**Text**

▽

Holder spoke as the guest of the William S. Cohen Lecture Series. He touched on the defense department, anti-terrorism efforts, the war in Afghanistan and U.S. politics. Cohen, a former senator and secretary of defense, introduced Holder, who answered questions from the audience and attended a brief session with reporters after the meeting.

“The president has indicated that we will take the necessary steps to repeal both DOMA and Don’t Ask, Don’t Tell,” Holder said, who was cut off by an immediate round of applause.

Holder said briefs released by the justice department in support of the Defense of Marriage Act, which contradict Obama’s position, have confused many people.

“Though I fully support what the president has said — that is the repeal of Don’t Ask, Don’t Tell, the repeal of DOMA — I have a responsibility as attorney general to support the statute,” Holder said.

After the lecture, a reporter asked Holder about his views on Question 1, a people’s veto concerning same-sex marriage in Maine.

“[The president and I] are of the view it is for states to make these decisions. That federal law [DOMA] is not necessarily a good piece of legislation, and we are going to work to repeal it,” Holder said.

In response to a question during the lecture, Holder said it has been difficult to meet the president’s deadline for closing Guantanamo Bay but that “Guantanamo will be closed.” He said the prison has served as a terrorism recruiting tool by souring the United States’ image, and that the federal government hopes to have it closed by Jan. 22 or some time soon after.

During the comment session after the lecture, Holder said the president is of the opinion that federal resources are better used elsewhere, rather than prosecuting people who are obeying state marijuana laws.

Concerning health care reform, Holder said Obama will continue to seek the support of Maine’s republican Sens. Susan Collins and Olympia Snowe.

△

**Description of the task**
Answer these questions from the text on Holder's lecture:
(a) Which lecture series hosted Holder as its guest?
(b) By what date does the federal government hope to have Guantanamo closed?
(c) Which two Maine senators does the text say Obama will keep seeking support from on health care reform?

**Supplied data**
▽

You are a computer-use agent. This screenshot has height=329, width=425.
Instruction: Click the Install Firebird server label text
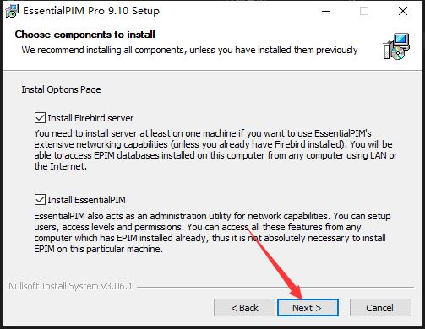(90, 118)
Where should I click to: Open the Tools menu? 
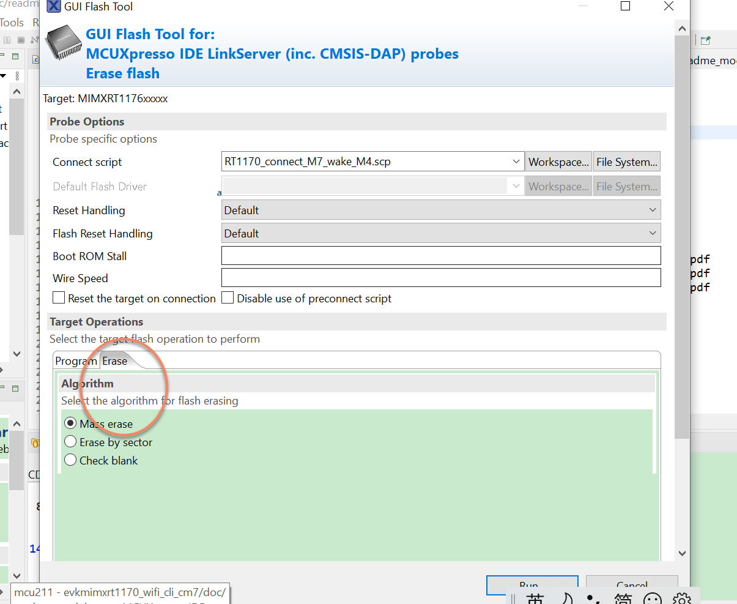[12, 22]
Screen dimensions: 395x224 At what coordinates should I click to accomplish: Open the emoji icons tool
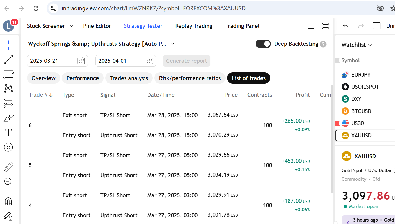[8, 147]
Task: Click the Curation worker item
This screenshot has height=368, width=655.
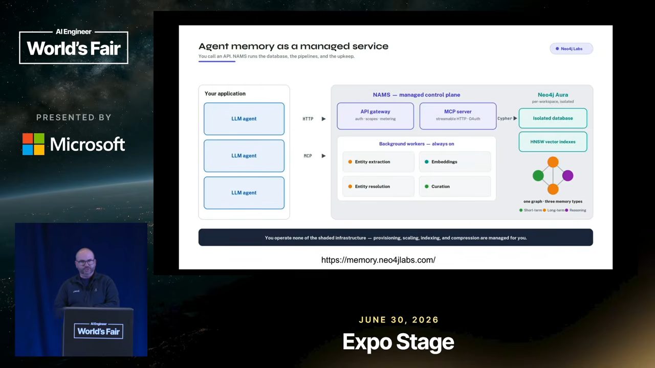Action: pyautogui.click(x=455, y=187)
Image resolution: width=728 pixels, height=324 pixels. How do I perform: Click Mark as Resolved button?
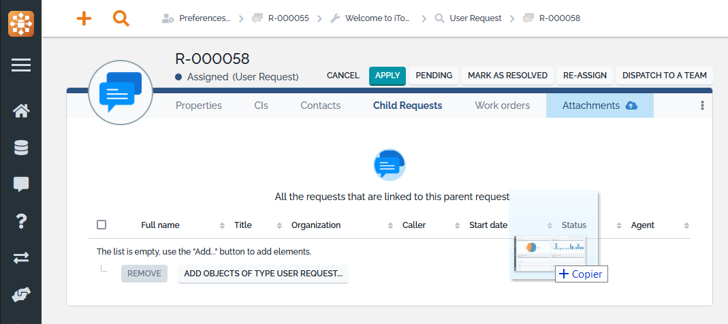[507, 76]
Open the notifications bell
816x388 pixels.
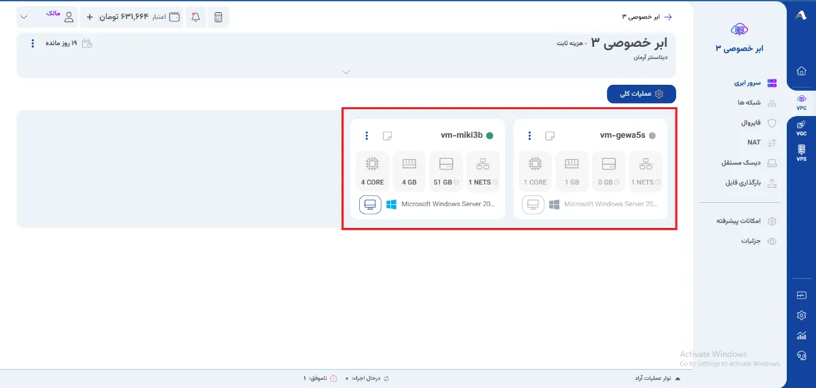(x=196, y=17)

△

**Answer to this problem**
(a) The William S. Cohen Lecture Series.
(b) By Jan. 22, or some time soon after.
(c) Susan Collins and Olympia Snowe.